--- ANGEZEIGTER TEXT ---
Pfalzmuseum Forchheim: "Krieg begann im Kinderzimmer"

2.12.2019, 08:00 Uhr
Pfalzmuseum Forchheim:

© Foto: Ralf Rödel

"Viele Museen sträuben sich dagegen. Man befürchtet, zu einem Wallfahrtsort Ewiggestriger zu werden." Bei einem Rundgang mit dem Sammler, aus dessen reichhaltigen Fundus all die Spielzeuge stammen, wird klar, dass es ihm um das Sichtbarmachen geht. "Das sind wir den Millionen Ermordeten und an der Front Gestorbenen schuldig." Viele seiner gleichaltrigen Freunde hätten ihren Augen nicht getraut, als sie seine Spielsachen gesehen hätten, die noch nie öffentlich zu sehen waren. Sie verherrlichen das ach so lustige Soldatenleben, in dem kein Raum für Blut, Schweiß und Tränen ist.

Alltag in Laubsägearbeiten gepackt

So haftet allen Exponaten eine unrealistische, geradezu sterile Sicht auf das Gemetzel an und hinter der Front an. Nur einige von einem französischen Kriegsgefangenen eigenhändig hergestellte Laubsägearbeiten zeigen den Alltag. Gefangene sowjetische Soldaten, die dem sicheren Tod ins Auge blicken; einfache Landser, die mit amputiertem Bein auf einer Trage liegen oder sich mühsam ins Lazarett schleppen; Zivilbevölkerung, die unter der gnadenlosen Wehrmacht und ihren Beschlagnahmungen zu leiden hat.

Wie früh die Gehirnwäsche begann, zeigen Bilderbücher für Drei- und Vierjährige. "Was man da für militärische Sprüche zu lesen bekommt, das ist unter aller Kanone." Die Knirpse lernten mit Sätzen wie "Wenn ein deutscher Panzerwagen schießt, das Feindesblut in Strömen fließt." Dieses perfide psychologische Konzept habe ihn als Zeithistoriker interessiert, so der Sammler, der seit 15 Jahren auf der Suche nach Originalstücken ist.

Die Leidenschaft für das Spielfeld, das zum Schlachtfeld werden sollte, weckte sein Vater, der sich auf den Ersten Weltkrieg fokussiert hatte. In den Vitrinen lagern Kartenspiele, mit denen man etwas über Uniformen, Waffen und Munition oder die Helden des "Dritten Reiches" erfahren konnte. Auf dem Spielbrett geht es unter anderem darum, mit einer Art Flipper Bombenziele in England zu treffen und dadurch Punkte zu bekommen. Wer das bereits besetzte Belgien bombardiert, bekommt hingegen Punktabzug.

Man kann aber auch Backgammon mit Hakenkreuzen spielen, sich Flugplätze oder Bunkeranlagen basteln und sich die Frage beantworten, ob man den "Lügenlord", gemeint ist Churchill, "mit größtem Vergnügen zu einer unförmigen Masse zusammenschlagen" würde.

Anhand der "Unterhaltung für Groß und Klein" ist auch der Kriegsverlauf nachvollziehbar. Der Dauergegner England spielte eine zentrale Rolle, während man kaum Zeit fand, das schnell besiegte Frankreich in irgendeine perverse Spielidee einzubauen.
--- DATENSÄTZE ---
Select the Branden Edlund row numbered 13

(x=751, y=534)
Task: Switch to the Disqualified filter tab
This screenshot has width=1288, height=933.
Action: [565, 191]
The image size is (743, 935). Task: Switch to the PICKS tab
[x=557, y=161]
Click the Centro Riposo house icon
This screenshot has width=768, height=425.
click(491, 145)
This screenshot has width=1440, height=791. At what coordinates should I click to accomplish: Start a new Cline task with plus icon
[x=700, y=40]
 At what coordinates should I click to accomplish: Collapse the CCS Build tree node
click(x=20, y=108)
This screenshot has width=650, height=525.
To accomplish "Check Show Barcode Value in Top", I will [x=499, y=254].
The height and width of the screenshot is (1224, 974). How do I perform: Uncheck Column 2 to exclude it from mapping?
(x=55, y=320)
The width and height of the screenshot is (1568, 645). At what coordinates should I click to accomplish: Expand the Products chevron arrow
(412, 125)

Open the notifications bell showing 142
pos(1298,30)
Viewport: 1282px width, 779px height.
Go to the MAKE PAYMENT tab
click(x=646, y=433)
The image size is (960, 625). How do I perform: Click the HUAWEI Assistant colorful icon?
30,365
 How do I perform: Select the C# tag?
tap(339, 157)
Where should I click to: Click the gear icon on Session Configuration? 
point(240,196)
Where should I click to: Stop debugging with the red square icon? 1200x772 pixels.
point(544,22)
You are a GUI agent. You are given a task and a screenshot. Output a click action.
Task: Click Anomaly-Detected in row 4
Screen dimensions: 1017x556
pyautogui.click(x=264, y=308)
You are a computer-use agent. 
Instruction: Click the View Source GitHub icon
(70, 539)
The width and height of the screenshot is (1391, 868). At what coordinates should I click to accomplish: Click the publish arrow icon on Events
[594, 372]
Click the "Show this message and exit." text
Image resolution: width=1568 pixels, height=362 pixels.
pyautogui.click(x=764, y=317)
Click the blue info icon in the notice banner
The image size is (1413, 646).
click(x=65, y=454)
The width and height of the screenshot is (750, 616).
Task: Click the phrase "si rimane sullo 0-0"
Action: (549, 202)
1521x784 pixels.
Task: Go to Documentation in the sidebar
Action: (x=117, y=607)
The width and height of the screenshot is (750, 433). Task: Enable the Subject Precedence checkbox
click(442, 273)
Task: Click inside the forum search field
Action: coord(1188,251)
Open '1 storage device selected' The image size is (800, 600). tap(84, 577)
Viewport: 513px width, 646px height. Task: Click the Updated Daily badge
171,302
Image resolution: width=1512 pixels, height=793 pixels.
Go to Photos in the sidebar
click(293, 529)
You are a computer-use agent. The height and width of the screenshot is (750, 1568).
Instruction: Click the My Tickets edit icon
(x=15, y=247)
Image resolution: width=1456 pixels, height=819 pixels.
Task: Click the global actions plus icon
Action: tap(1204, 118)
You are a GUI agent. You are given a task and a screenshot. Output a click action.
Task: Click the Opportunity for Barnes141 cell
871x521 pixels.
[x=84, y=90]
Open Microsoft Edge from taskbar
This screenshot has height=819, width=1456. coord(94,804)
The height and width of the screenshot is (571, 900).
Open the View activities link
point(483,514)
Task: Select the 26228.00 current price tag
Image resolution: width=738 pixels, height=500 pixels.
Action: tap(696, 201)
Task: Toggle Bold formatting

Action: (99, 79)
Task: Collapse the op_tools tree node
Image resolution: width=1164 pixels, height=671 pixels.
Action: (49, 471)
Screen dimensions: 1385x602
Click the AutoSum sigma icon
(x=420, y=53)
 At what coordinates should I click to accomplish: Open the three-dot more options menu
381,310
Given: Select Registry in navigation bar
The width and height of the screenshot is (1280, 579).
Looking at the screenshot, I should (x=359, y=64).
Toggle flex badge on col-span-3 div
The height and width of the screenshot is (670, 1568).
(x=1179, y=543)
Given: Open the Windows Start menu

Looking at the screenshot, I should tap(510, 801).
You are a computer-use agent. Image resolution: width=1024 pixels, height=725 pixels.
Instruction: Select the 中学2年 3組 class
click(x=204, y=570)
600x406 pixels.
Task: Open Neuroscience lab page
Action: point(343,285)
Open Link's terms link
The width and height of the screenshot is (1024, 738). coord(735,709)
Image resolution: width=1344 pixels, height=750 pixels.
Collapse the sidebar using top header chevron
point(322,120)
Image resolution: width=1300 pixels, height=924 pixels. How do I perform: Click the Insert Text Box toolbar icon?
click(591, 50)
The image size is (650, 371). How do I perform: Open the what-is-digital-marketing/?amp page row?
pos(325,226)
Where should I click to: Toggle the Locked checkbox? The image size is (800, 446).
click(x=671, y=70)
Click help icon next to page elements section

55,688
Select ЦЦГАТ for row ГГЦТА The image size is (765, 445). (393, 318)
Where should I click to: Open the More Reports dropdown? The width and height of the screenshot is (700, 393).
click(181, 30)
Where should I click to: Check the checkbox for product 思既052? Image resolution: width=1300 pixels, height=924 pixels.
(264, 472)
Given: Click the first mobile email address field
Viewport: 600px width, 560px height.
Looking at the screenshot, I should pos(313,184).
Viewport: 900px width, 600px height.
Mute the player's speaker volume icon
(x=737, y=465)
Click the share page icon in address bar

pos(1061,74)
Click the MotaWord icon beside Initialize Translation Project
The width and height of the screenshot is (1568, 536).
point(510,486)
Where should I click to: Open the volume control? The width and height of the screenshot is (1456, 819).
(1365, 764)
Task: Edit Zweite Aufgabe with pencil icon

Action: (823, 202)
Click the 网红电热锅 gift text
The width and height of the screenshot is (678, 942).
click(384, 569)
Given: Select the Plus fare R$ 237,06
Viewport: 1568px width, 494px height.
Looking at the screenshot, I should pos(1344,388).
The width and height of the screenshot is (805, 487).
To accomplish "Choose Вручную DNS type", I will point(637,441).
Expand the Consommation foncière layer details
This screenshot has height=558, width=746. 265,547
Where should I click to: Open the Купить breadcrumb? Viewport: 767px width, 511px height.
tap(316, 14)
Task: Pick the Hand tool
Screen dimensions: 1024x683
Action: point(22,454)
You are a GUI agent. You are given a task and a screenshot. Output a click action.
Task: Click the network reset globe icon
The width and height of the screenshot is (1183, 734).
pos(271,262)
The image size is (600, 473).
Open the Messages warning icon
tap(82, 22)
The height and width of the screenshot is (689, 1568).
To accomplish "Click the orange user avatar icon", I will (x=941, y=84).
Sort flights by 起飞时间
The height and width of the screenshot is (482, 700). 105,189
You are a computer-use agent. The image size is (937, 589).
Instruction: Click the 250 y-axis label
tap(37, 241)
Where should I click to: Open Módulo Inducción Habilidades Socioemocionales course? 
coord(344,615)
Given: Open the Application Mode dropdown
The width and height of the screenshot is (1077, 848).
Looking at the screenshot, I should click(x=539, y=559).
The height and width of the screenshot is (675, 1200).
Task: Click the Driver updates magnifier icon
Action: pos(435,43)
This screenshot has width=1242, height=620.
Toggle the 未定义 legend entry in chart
---
AUFGABEN:
**A)** Übersetze diesen Satz aus dem Text über das Kriegsspielzeug im Pfalzmuseum ins Englische: „Wie früh die Gehirnwäsche begann, zeigen Bilderbücher für Drei- und Vierjährige.“
**B)** Seit wie vielen Jahren sucht der Sammler laut dem Text über das Kriegsspielzeug im Pfalzmuseum nach Originalstücken?
**C)** Führe den Text über das Kriegsspielzeug im Pfalzmuseum nach seinem letzten Satz weiter.
Die Datensätze stammen aus einer anderen Quelle.

ERGEBNISSE JE AUFGABE:
**A)** Picture books for three- and four-year-olds show how early the brainwashing began.

**B)** Seit 15 Jahren.

**C)**
Lernen, wie man verdunkelt

Bei einer Art Kegelspiel, genannt "Europa-Bahn", lag es denn auch nur auf dem Wege zum letzten Kegel "Russland". Als im Laufe des Jahres 1940 die deutsche Luftwaffe die "Schlacht über England" verlor und die ersten Angriffe von oben nun auch das Reich trafen, ändert sich der Charakter der Spiele. Nun lernt der Nachwuchs, wie man richtig verdunkelt oder Brandbomben löscht.

Ab 1942 wird die Produktion dann völlig eingestellt. Das hat zum einen mit dem Mangel an Material und Personal zu tun. Der Vernichtungskrieg im Osten bindet alle Kräfte. Zum anderen hat sich die Lage grundlegend verändert. Der Propaganda fiel es immer schwerer, die militärischen Rückschläge in Spielzeugform zu gießen.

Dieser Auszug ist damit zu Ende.